A more general form of rule is also allowed, in which more complex interactions in
the body of the rule can be taken into account. For example, given a rule
           p IF q AND r
the general rule takes account of different probability intervals for p|qr, p|q¬r, p|¬qr,
p|¬q¬r. This can be used to model Bayesian nets, although the inference is limited to
the direction imposed by the rule structure, i.e. conclude rule head from rule body.
For simplicity we only consider the basic Fril rule here, which in the above case
would only consider intervals for p|qr and p|¬(qr). Clearly this leads to considerable
efficiency savings as the number of goals in the rule body increases, and has been
found adequate in most practical problems. By convention [u2 v2] defaults to [0, 1]
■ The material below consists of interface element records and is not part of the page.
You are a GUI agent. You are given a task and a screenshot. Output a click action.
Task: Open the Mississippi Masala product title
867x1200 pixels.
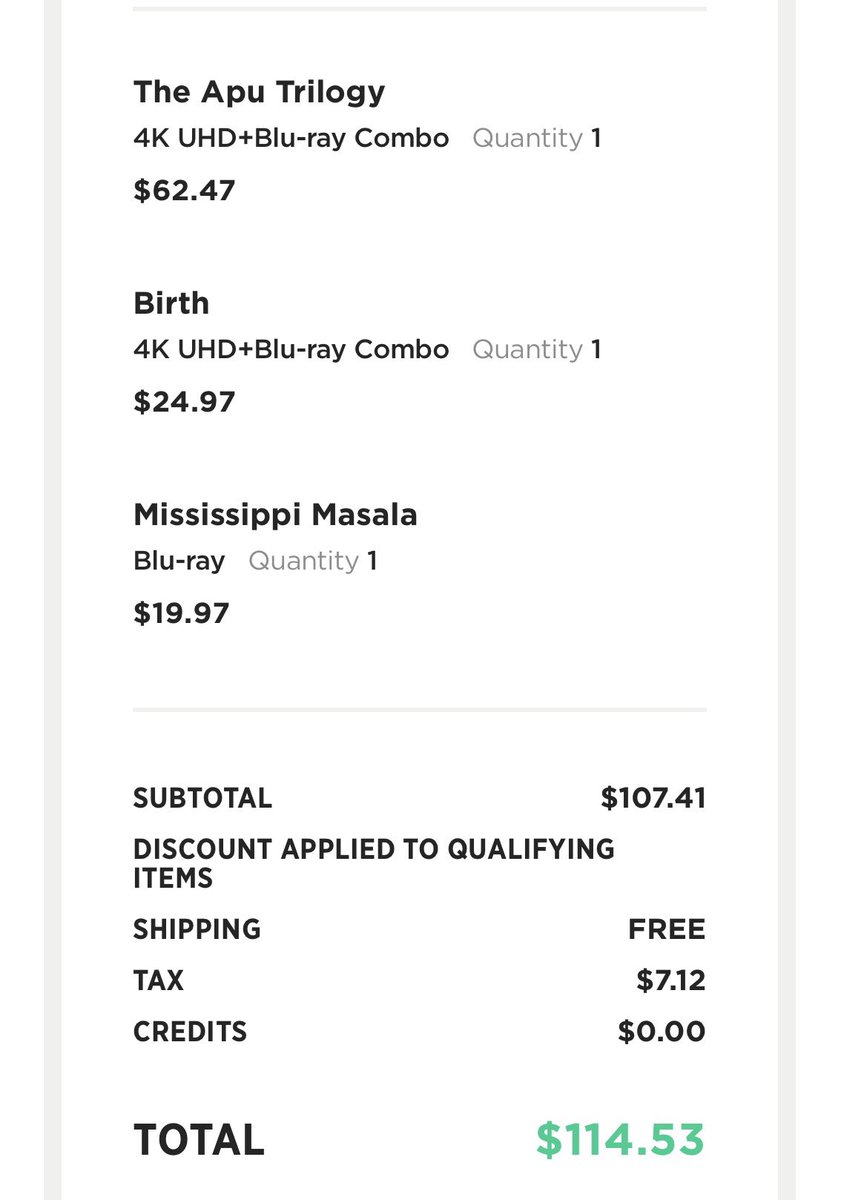[x=275, y=515]
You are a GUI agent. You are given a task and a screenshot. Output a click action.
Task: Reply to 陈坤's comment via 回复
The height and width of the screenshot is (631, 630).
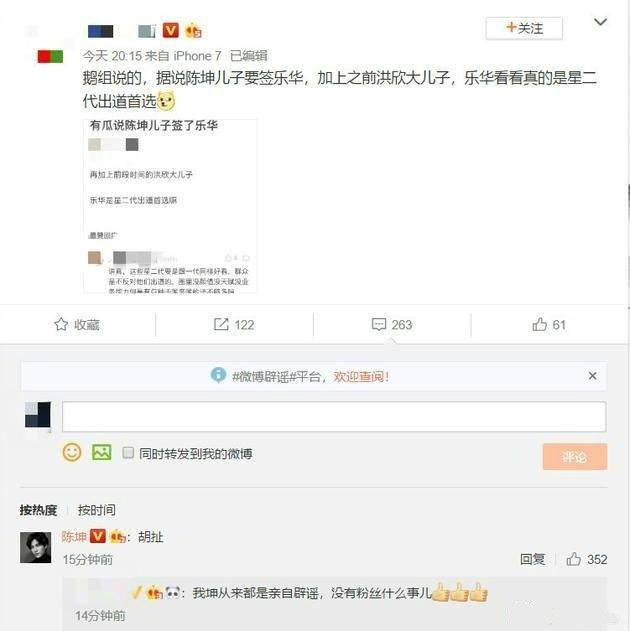coord(533,559)
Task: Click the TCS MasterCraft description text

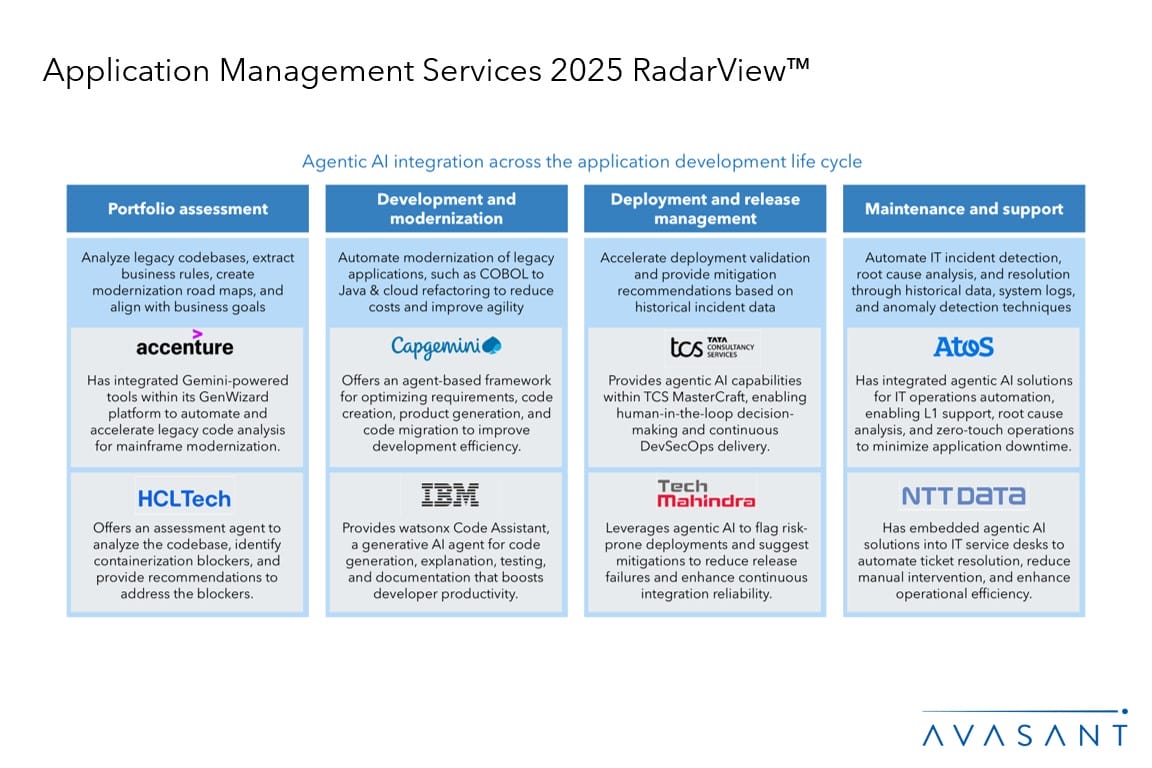Action: coord(705,413)
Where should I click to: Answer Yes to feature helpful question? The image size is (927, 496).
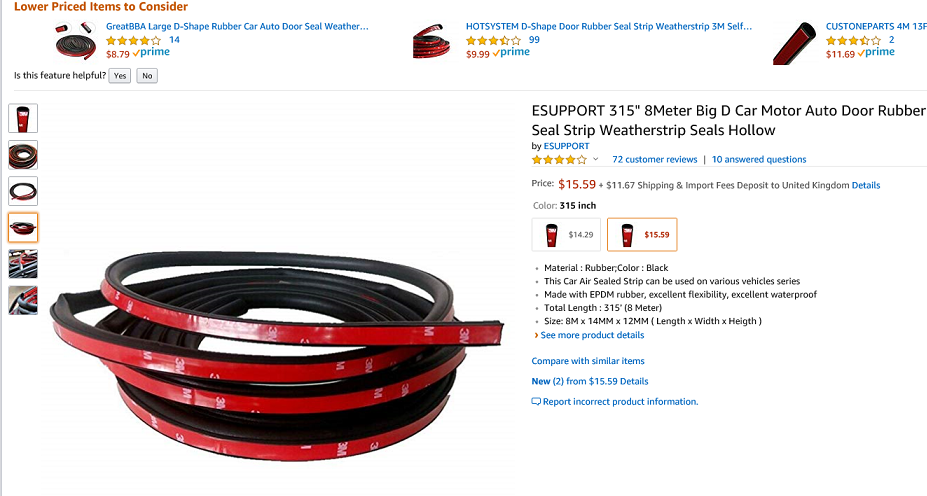click(x=120, y=76)
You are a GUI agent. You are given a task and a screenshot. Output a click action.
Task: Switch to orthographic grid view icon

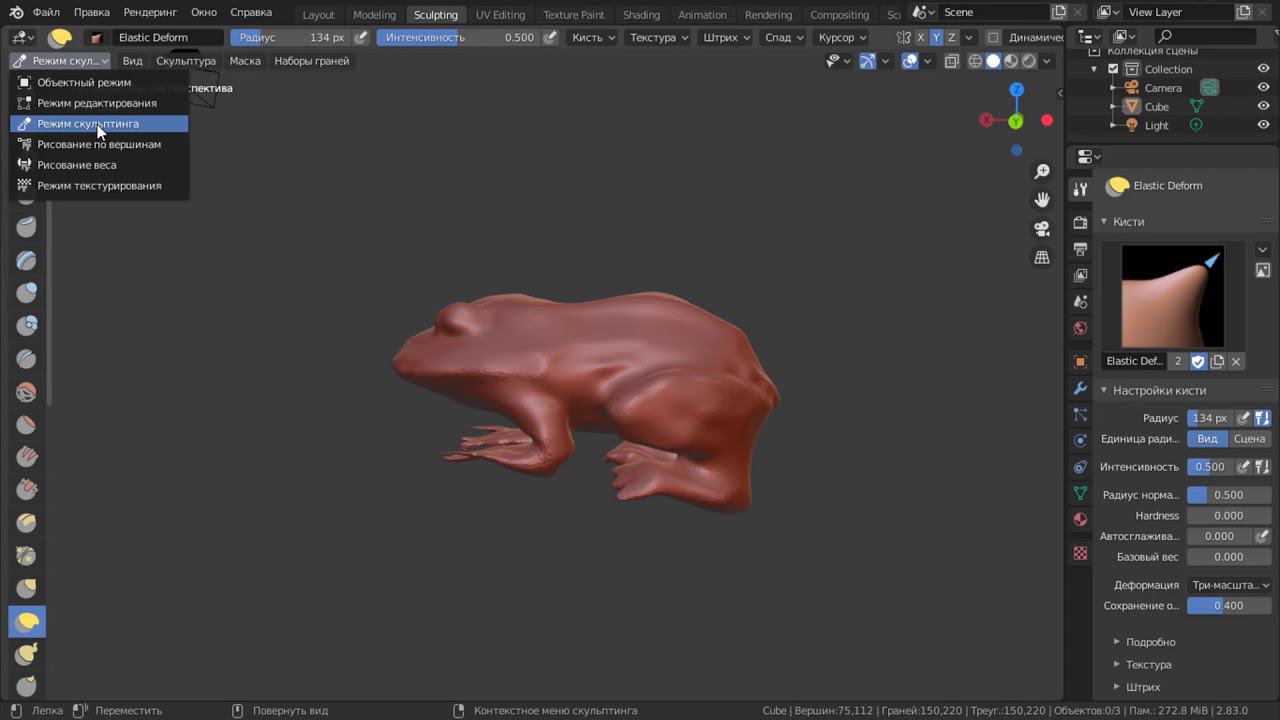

in which case it may be omitted, and [u1 v1] defaults to [1, 1]
   Unit clauses (facts) may also be quantified by support pairs, in the case that tuples
do not completely satisfy a predicate - for example, take the relation
     Fluent-Speaker ⊆ Person × Language
and consider whether tuples (John, English), (John, French), (John, Spanish) satisfy
this relation. If John is a native English speaker, and knows no French, then the first
two tuples respectively belong and do not belong to the relation. However, if John
knows a little Spanish then the final tuple lies between these two extremes. In the
voting model [12], each voter must decide whether or not a tuple belongs to the
relation and the (point valued) support pair is then the proportion of voters who vote
yes. This can be extended to give general support pairs [u v] where u is the proportion
voting in favour, 1-v is the proportion voting against and v-u is the proportion of
abstentions. Clearly it is meaningless to include a second support pair for unit clauses.
   Inference in Fril proceeds by constructing a proof tree, in the same depth-first
manner as Prolog. The supports of the clauses used in the proof tree are then
combined to give a support for the solution.
   By default, the support for a conjunction of goals is the product of the individual
supports, i.e. given two facts
        q1 : [x1 y1]
        q2 : [x2 y2]
the support for the conjunction q1 AND q2 is [x1*x2 y1*y2]. In general, one can only
say that the support lies in the interval
        [MAX(0, x1+x2-1), MIN(y1, y2) ]
but by assuming maximum entropy we can use the product to calculate the support for
the conjunction (see [5] for discussion of this point).
   Consider a single basic Fril rule of the form
        p IF q1 AND q2 AND … AND qn : ([u1 v1] [u2 v2])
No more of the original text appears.